Among the lines of the material below, count those holding "computer". Report the number by itself.

####

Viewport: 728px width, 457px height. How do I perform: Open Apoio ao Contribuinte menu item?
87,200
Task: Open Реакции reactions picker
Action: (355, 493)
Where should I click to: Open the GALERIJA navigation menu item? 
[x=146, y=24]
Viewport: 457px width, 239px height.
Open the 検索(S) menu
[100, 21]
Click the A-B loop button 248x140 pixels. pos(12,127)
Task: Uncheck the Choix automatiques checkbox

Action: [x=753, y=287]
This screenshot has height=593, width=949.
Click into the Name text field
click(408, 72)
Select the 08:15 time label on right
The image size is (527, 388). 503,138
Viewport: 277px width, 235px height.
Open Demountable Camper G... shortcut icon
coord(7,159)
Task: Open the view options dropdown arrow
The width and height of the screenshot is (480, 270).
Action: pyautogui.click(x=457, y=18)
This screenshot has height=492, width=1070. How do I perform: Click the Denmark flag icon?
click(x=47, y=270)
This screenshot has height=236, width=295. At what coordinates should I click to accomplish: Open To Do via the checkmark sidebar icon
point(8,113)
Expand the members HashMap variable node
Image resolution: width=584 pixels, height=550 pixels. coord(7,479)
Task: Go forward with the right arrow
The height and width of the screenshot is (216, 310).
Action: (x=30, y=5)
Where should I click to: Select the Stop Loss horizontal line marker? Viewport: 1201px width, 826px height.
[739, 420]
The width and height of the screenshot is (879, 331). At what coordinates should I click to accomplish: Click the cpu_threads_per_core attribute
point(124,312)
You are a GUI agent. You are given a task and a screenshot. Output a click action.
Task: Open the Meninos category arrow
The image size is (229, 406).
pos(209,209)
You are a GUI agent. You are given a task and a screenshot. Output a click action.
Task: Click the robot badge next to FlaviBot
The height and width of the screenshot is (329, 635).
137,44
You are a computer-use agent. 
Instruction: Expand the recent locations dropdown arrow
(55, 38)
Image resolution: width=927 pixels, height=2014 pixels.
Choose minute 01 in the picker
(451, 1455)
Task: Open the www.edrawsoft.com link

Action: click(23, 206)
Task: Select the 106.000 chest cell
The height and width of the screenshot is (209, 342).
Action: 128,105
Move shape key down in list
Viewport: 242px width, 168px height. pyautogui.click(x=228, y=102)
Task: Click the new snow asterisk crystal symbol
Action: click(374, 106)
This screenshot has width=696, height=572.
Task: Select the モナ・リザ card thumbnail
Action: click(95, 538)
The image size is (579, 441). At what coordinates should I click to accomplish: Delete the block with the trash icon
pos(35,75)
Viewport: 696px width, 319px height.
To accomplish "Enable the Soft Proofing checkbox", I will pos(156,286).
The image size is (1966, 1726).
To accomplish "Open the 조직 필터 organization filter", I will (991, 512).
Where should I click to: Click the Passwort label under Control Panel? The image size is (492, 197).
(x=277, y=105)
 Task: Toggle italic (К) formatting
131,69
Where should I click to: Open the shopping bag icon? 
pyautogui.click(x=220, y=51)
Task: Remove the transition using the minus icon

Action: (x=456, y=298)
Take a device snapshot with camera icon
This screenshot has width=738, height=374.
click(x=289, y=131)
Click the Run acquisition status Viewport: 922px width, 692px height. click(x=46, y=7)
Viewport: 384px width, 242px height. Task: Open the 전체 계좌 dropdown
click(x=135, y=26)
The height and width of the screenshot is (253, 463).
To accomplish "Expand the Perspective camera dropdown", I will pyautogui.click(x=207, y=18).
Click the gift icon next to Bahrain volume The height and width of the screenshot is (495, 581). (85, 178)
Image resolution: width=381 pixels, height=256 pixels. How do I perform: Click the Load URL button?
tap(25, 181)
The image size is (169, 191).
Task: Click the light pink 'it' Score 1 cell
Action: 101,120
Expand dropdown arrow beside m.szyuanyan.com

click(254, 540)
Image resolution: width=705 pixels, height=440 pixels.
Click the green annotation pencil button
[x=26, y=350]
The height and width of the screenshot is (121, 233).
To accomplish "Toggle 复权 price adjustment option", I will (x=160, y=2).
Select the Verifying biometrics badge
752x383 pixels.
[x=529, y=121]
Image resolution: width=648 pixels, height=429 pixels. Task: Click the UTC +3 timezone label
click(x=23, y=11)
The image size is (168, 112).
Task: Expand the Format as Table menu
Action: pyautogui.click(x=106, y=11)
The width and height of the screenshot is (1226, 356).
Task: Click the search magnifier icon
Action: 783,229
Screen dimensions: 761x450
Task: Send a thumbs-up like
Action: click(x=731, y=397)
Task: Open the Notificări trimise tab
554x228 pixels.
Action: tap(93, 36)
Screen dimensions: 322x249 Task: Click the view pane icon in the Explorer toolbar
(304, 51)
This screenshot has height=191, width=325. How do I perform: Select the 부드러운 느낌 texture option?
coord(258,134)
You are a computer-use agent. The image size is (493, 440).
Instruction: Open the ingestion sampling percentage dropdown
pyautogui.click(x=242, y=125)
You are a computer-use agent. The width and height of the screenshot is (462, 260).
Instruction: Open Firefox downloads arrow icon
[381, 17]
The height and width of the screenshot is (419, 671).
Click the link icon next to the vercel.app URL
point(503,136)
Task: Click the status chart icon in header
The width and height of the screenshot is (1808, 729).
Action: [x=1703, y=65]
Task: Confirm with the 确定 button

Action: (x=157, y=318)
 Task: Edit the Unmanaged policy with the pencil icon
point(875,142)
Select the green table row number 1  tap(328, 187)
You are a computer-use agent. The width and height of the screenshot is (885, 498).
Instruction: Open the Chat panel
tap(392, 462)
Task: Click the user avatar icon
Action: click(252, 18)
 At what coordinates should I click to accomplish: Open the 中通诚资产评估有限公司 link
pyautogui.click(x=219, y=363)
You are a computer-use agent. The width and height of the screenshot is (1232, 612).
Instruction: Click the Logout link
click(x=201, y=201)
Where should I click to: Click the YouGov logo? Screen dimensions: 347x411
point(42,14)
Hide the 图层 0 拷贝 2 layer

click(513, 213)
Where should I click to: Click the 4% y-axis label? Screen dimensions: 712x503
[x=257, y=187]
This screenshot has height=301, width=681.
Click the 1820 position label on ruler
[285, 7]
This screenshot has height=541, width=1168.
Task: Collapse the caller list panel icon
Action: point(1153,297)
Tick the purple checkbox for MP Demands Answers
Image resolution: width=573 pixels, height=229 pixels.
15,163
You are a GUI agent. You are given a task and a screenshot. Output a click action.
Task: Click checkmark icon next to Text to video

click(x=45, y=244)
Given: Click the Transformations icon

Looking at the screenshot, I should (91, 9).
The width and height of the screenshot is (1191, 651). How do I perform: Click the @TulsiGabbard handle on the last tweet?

####

## Answer to this exercise
5